MATERIAL PROPORCIONADO -
↓
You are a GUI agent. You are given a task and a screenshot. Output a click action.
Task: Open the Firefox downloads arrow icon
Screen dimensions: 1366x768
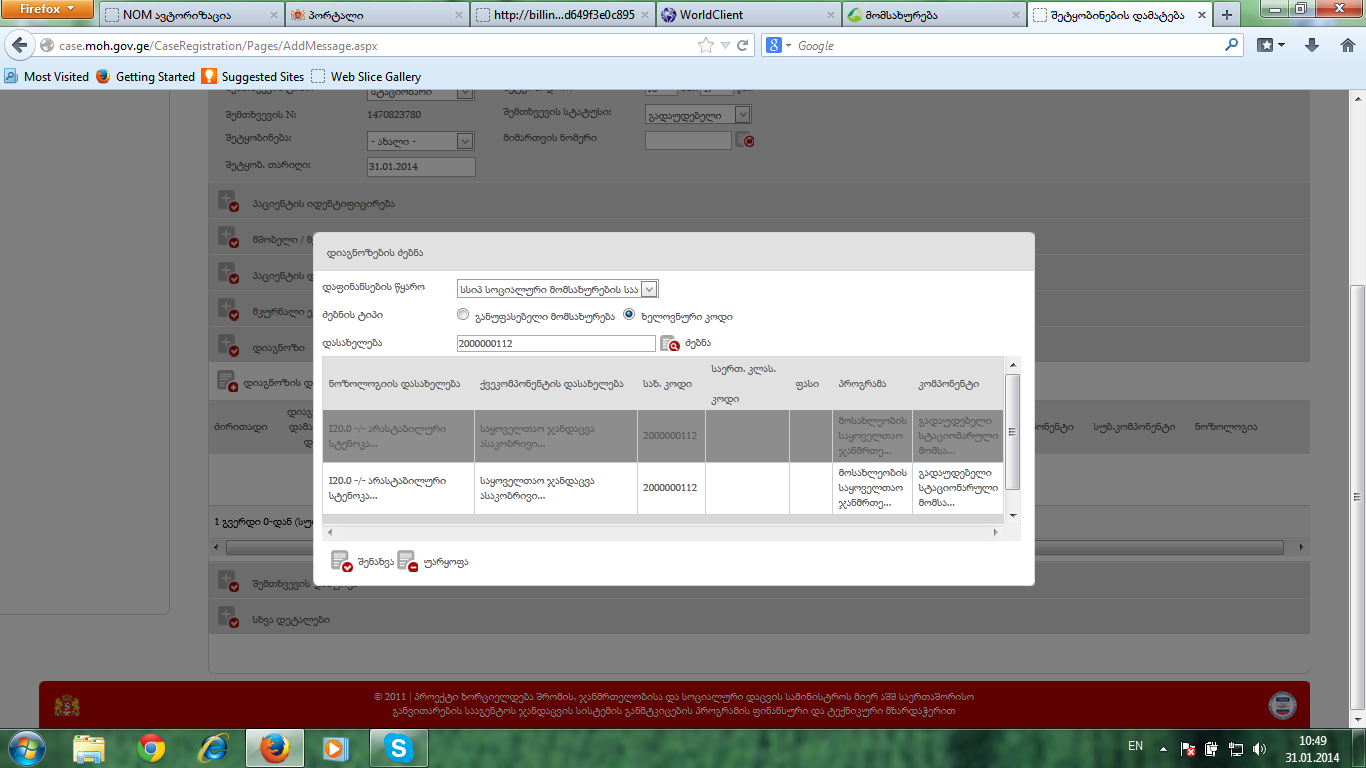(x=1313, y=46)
↑
↓
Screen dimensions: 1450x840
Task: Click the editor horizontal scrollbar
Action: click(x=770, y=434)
↑
↓
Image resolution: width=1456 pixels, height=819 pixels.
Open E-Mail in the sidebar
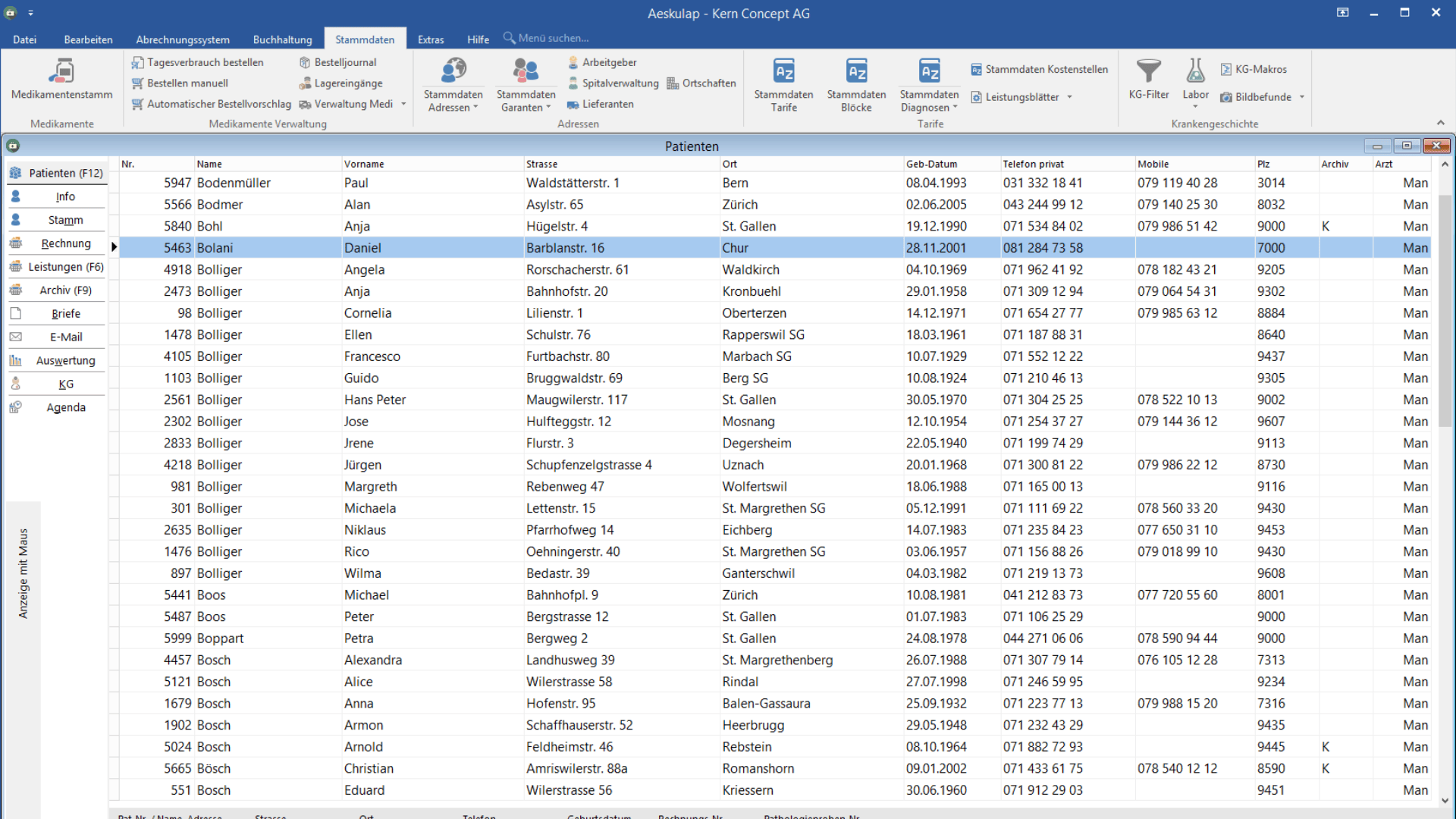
↑
ENUNCIADO DE LA TAREA - Modifica las líneas desde la que contiene "Screen dimensions: 1450x840" hasta la que contiene "Action: click(x=770, y=434)", ambas incluidas, sustituyendo "horizontal" por "vertical" sin alterar nada más. Devuelve únicamente esas líneas.

RESPUESTA FINAL -
Screen dimensions: 1450x840
Task: Click the editor vertical scrollbar
Action: click(x=770, y=434)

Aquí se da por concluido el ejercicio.